Page excerpt —
---*---
Friends,
I'm building a Raspberry Pi 3B+ cluster. The cluster configuration is running perfectly the basic LSA tests distributed with the data provided in the example.
Now I am testing with larger amounts of data (500 Mb ".txt"). The first test is to check the performance of the LSA running serial on only one raspberry, and then compare the performance running on clustering later.
I am having this problem when I run LSA on just one raspberry.
pi@raspberrypi:~/wiki/01.data/100 $ python
Python 3.5.3 (default, Sep 27 2018, 17:25:39)
[GCC 6.3.0 20170516] on linux
Type "help", "copyright", "credits" or "license" for more information.
>>> from gensim.corpora.textcorpus import TextCorpus
>>> from gensim.test.utils import datapath
>>> from gensim import utils
>>> from gensim.corpora import Dictionary, HashDictionary, MmCorpus, WikiCorpus
>>> from gensim.models import TfidfModel
>>> class CorpusMiislita(TextCorpus):
... stopwords = set('for a of the and to in on'.split())
... def get_texts(self):
... for doc in self.getstream():
... yield [word for word in utils.to_unicode(doc).lower().split() if word not in self.stopwords]
... def __len__(self):
... self.length = sum(1 for _ in self.get_texts())
... return self.length
...
>>> outp = "/home/pi/wiki/01.data/100/human.txt.bz2"
---*---
Task list —
[1] Answer each question from the Raspberry Pi post:
(a) What model of Raspberry Pi is the cluster built from?
(b) What size of text data is being tested now?
(c) Which Python version does the session report?
[2] Retype the part of the Raspberry Pi post starting with "[GCC 6.3.0 20170516]" and going on through "for _ in self.get_texts())", keeping every character unchanged.
Rely on the Raspberry Pi post alone.

Data extract —
---*---
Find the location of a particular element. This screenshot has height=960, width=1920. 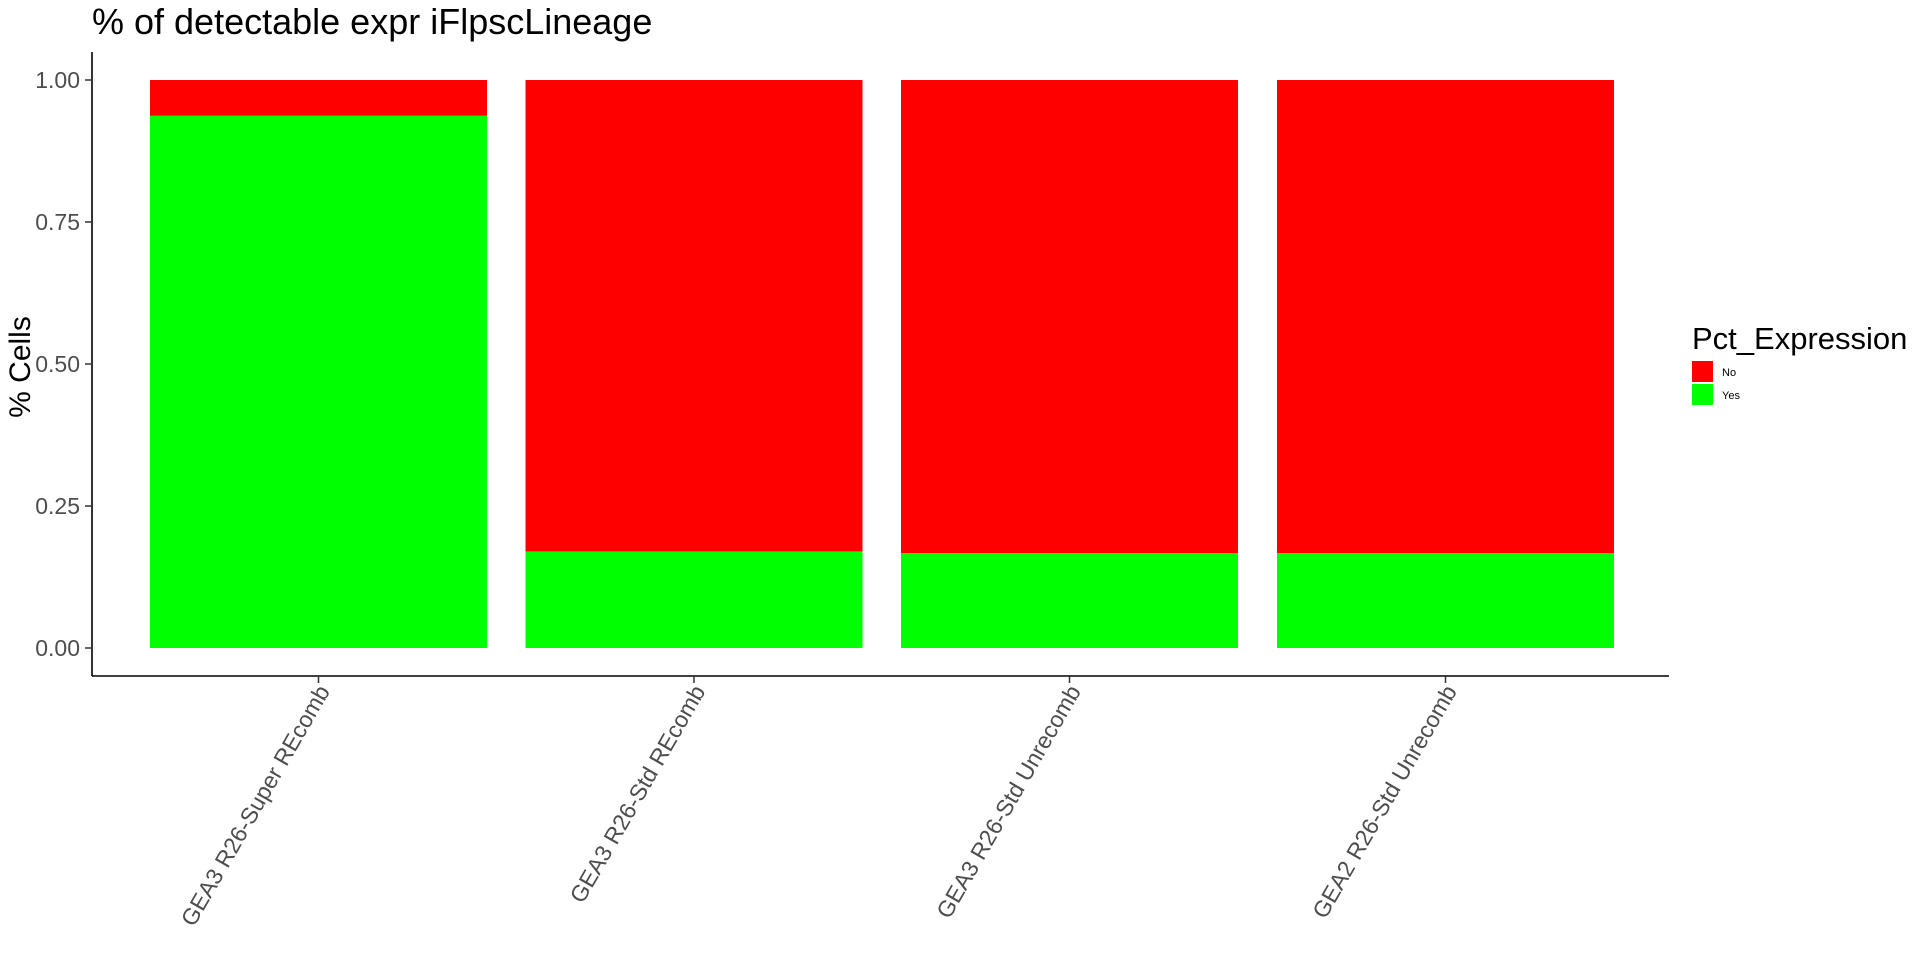

legend: Pct_Expression No Yes is located at coordinates (1800, 363).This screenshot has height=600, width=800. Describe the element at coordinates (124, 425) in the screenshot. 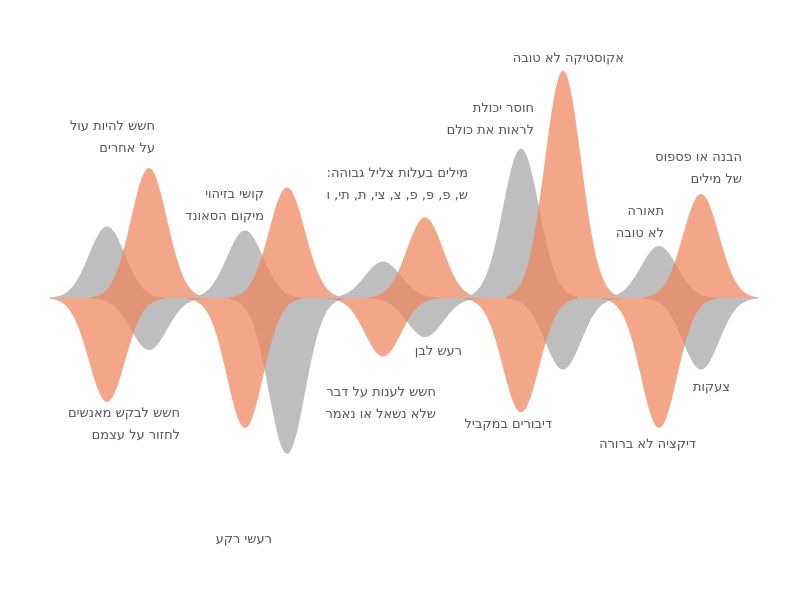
---*---
Answers —
[1]
(a) Raspberry Pi 3B+
(b) 500 Mb ".txt"
(c) Python 3.5.3

[2]
[GCC 6.3.0 20170516] on linux
Type "help", "copyright", "credits" or "license" for more information.
>>> from gensim.corpora.textcorpus import TextCorpus
>>> from gensim.test.utils import datapath
>>> from gensim import utils
>>> from gensim.corpora import Dictionary, HashDictionary, MmCorpus, WikiCorpus
>>> from gensim.models import TfidfModel
>>> class CorpusMiislita(TextCorpus):
... stopwords = set('for a of the and to in on'.split())
... def get_texts(self):
... for doc in self.getstream():
... yield [word for word in utils.to_unicode(doc).lower().split() if word not in self.stopwords]
... def __len__(self):
... self.length = sum(1 for _ in self.get_texts())